La technologie hybride rechargeable représente un peu le meilleur des deux mondes dès que l’on aborde la mobilité green. Démonstration avec l’Audi A3 e-tron.
« Broaap, broaap », les Subaru équipées de pots racing passent à côté de nous en soulevant des gerbes de poussière dans la sonorité typique de leur flat four turbo, évoquant plutôt des bancs de machine à coudre sous ecstasy. Si le mouvement, c’est la vie, celui-ci se double d’un ballet assez gracieux fait d’appels volontaires suivis de contre-appels déterminés et parfois capricieux. Au volant, Benoît M., artiste Nikonisé, est en train d’apprendre comment entrer en virage en regardant par les fenêtres. C’est gracieux. C’est pur. C’est beau.
« Mais quel est donc le rapport avec l’Audi A3 e-tron ? », vous demandez-vous. Il est très simple. Nous ne sommes pas là dans l’espoir de faire entrer l’Audi A3 e-tron sur le circuit de rallye pour voir si l’on peut drifter en mode « full EV » (dommage, d’ailleurs). Non. Nous sommes là pour une cause noble : sauver la planète. Rien que ça, et il faut admettre que sans une détermination sans faille, le poids de notre mission aurait failli peser sur nos épaules.
(c’est beau, non ?)
Les distractions de mon Robert Capa à moi ont un coût : une conso qui peut frôler les 50 l/100. On n’a rien sans rien et l’amusement y gagne ce que la diversité écologique y perd. Au même titre que le christianisme moyen-âgeux permettait d’acheter des grâces pour compenser des actes répréhensibles, emmener le Colin McRae en devenir sur le lieu de ses forfaits dans une voiture « écologique », avec des guillemets, permettait de soulager ma conscience et les bébés phoques. J’avais donc le choix entre faire de la mobilité responsable en prenant une petite auto électrique façon Renault Zoé et consorts (et passer la nuit à Dreux le temps de la recharger et assez bizarrement, ça m’a fait hésiter), nous prendre pour des gosses de riche en choisissant de faire l’aller-retour dans une Tesla de 700 ch (au risque de froisser ma modestie naturelle) ou d’être plus raisonnable avec une voiture plus polyvalente capable de s’adapter au mieux à chaque condition de roulage.
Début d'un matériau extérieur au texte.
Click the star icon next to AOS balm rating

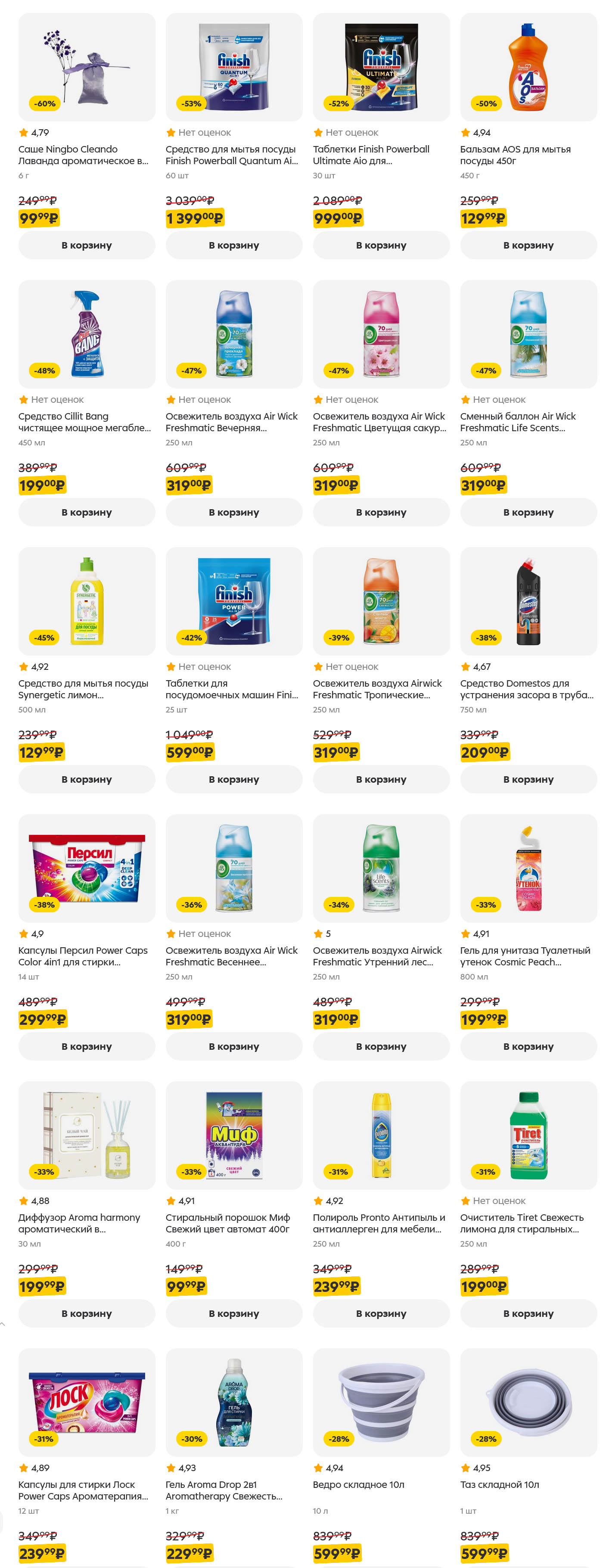pyautogui.click(x=466, y=133)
L’Audi A3 e-tron s’imposa donc comme un choix assez logique.
Le jeu des 7 erreurs
J’aurai pu vous demander à quoi l’on distingue une Audi A3 e-tron d’une autre Audi A3 Sportback, mais en fait, c’est trop facile. C’est écrit dessus. Au passage, ne loupons pas cette nouvelle occasion de saluer la Deutsche Qualität dans ce qu’elle a de plus beau, clairvoyance de la pensée et rigueur de l’application : la typographie choisie incarne à la perfection la sobriété dans le futurisme (ou le contraire), l’arrondi des lettres est une ode au mouvement tandis que le trait d’union entre « e » et « tron » s’ajuste à la portière arrière dans une perpendicularité absolument parfaite. Du beau travail, vraiment. Sont forts, ces Allemands.
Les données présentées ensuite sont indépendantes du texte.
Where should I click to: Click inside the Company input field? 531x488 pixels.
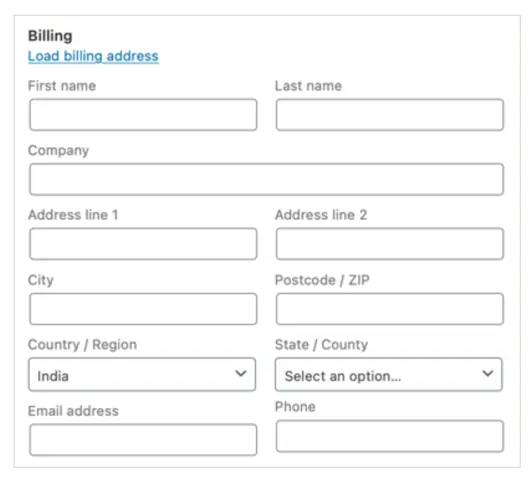pyautogui.click(x=267, y=179)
Néanmoins, j’ai une bonne nouvelle pour les timides, les introvertis et tous ceux qui auraient de la réticence à revendiquer haut et fort leur e-tronitude : le lettrage latéral n’est pas obligatoire. Pour eux, précisons alors que l’Audi A3 e-tron se reconnaît par, outre les petits badges aux quatre coins de la voiture : un petit loquet en plastique d’ouverture des quatre anneaux (qui fait assez cheap, d’ailleurs), pour donner accès à la prise de recharge dans la calandre qui comporte d’ailleurs quatorze barrettes chromées ; des jantes alu à 15 branches au design spécifique ; un double échappement chromé s’intégrant de manière assez discrète dans le bouclier ; un becquet de toit. C’est donc assez subtil, vous en conviendrez, et il faut un œil averti pour la distinguer dans le trafic. Ou alors, il faut ouvrir le capot : sous celui-ci, le 1.4 TFSI est décalé de 6 cm vers la droite pour laisser de la place au moteur électrique, les deux produisant une puissance cumulée (ne me demandez pas les modes de calcul) de 204 ch.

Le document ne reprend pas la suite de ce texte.